Gender, Caste and Tribal Marginality

India's social hierarchies further complicate the picture. Adivasi women face a double bind: they are marginalised by both gender and tribal identity, and often also by caste. In tech fields (and society at large), caste bias persists in subtle and overt ways. Though data annotation centres may promise work for "educated rural women," these women often come from lower castes or tribes and lack the social capital to demand fair terms.

These women may also face prejudices at work: for instance, a Dalit female tech worker reported sexual harassment she believed was tied to her caste status. Even when not overt, caste bias shapes opportunities: many tech companies have hidden barriers and stereotypes that limit advancement for SC/ST employees. Thus, the Adivasi data-annotators are caught in multiple structures of disadvantage – they are women (in a male-dominated society), from tribal groups (long subject to exclusion and viewed as unskilled), and in low-wage gig jobs outside the protective ambit of regular employment. This intersectionality must be recognised: calls for "more women in tech" will miss the mark if they ignore that tribal and Dalit women face unique hurdles beyond what upper-caste women do.

A Way Ahead?

The AI industry and policymakers must move beyond tokenistic invocations of "AI ethics" and reckon with the deeply unequal foundations of the digital economy. Ethical frameworks that focus only on algorithmic bias or fairness in model outputs risk overlooking the exploitative labour conditions at the base of the AI supply chain. Data doesn't label itself; it is produced through hours of invisible, undervalued human work. Suppose India's digital future is to be inclusive. In that case, the rights and realities of these foundational workers—many of them Adivasi and Dalit women—must be placed at the centre of policy conversations.

Realising a truly inclusive digital future requires a fundamental rethinking of both labour and knowledge in the AI economy.
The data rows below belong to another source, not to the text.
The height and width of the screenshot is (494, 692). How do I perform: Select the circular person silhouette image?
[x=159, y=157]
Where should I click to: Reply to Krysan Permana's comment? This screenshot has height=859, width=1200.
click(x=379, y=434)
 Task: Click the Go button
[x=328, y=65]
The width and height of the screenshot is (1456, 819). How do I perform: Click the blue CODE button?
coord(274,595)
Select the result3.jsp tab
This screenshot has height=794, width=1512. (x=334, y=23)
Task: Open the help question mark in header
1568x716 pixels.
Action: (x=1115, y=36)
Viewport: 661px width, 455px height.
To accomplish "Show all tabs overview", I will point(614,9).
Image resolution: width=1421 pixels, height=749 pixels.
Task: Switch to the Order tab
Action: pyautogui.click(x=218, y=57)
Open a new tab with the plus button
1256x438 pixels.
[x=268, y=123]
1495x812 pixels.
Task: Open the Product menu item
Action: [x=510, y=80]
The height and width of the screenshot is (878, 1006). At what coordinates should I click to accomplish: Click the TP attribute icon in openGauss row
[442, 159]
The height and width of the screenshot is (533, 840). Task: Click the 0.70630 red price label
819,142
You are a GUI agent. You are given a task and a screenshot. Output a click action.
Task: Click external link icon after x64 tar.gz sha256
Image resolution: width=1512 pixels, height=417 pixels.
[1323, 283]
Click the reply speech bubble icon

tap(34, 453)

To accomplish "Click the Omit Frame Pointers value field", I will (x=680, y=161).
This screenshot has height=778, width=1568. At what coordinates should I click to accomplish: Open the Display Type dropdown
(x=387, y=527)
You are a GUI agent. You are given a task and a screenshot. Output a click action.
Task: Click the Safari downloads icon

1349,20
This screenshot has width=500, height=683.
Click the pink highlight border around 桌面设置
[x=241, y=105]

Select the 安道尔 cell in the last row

Data annotation must be formally recognised as skilled labour, with fair wages, social protections, and collective bargaining rights—especially for tribal and Dalit women whose invisible work sustains the global AI supply chain. But inclusion must go beyond employment quotas; these women must have meaningful pathways into decision-making roles across the AI pipeline, allowing their epistemologies to inform and shape the systems they help build. This is not just a moral imperative but a strategic one: AI systems built on epistemic erasure and economic exploitation are inherently brittle and biased. As India expands its digital ambitions, it must confront the full chain of extraction—from data to design—by asking whose labour is used, whose knowledge counts, and who is left behind. Empowering the women who power AI is not a footnote to progress; it is its foundation.

References

1. NASSCOM Insights. (2021, February 11). Data annotation – Billion-dollar potential driving the AI revolution. NASSCOM.

2. Dixit, K. (2022, July?23). Human Touch. FiftyTwo.

3. Chandran, R., Smith, A., & Ramos, M. (2023, March 14). The AI boom is both a dream and a nightmare for workers in the Global South. Context News, Thomson Reuters Foundation.

Farrell, T., et al. (2019). Exploring Misogyny across the Manosphere in Reddit. WebSci'19. https://oro.open.ac.uk/61128/1/WebScience139.pdf

4. Ofosu-Asare, Y. Cognitive imperialism in artificial intelligence: counteracting bias with indigenous epistemologies. AI & Soc 40, 3045–3061 (2025). https://doi.org/10.1007/s00146-024-02065-0

5. Dutt, M. (2022, May 25). India’s tech industry is still divided by caste. Rest of World.